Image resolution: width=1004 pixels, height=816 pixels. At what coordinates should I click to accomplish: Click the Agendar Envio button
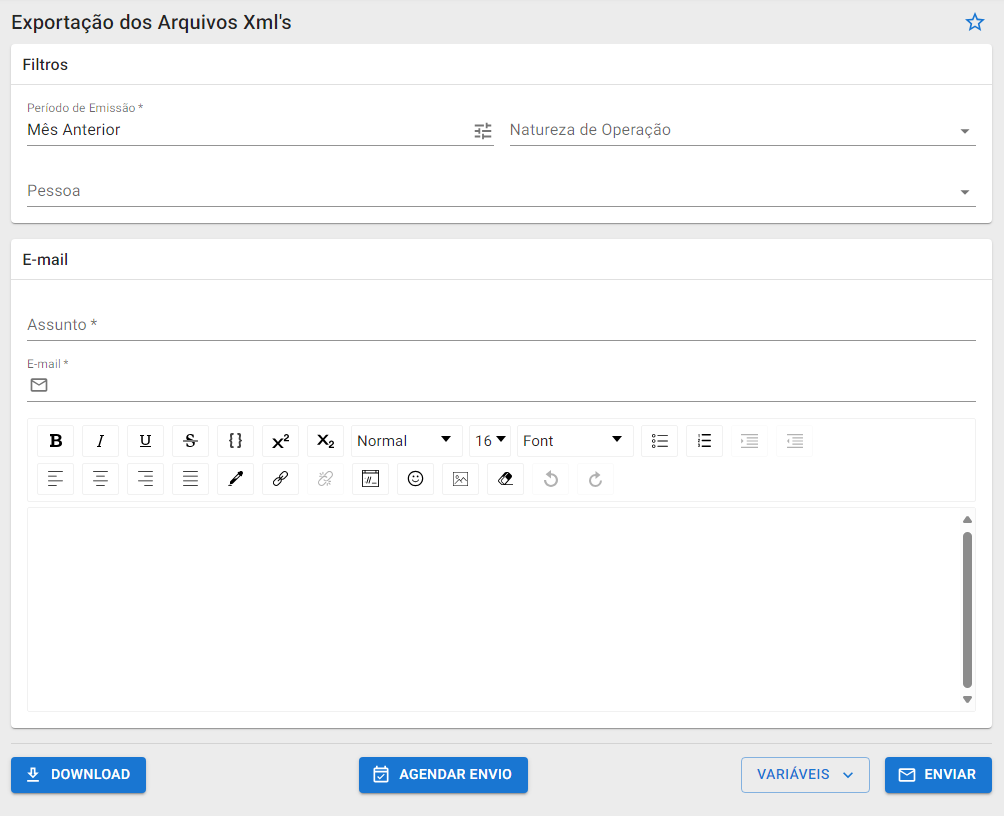[x=443, y=775]
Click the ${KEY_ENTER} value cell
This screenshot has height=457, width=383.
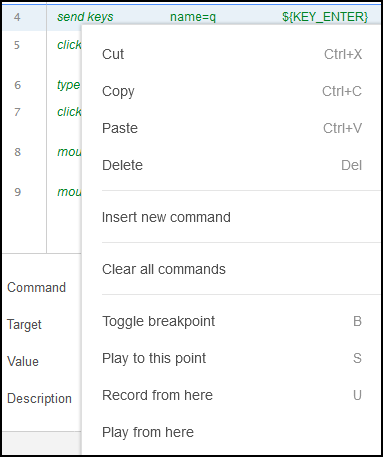point(325,17)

* **Your objective**
Would you please output each record exactly, leaving the images out?

* **Output for this exercise**
Image resolution: width=1004 pixels, height=816 pixels. At what coordinates should I click to accomplish: Click the Agendar Envio button
[x=443, y=775]
Click the ${KEY_ENTER} value cell
This screenshot has height=457, width=383.
point(325,17)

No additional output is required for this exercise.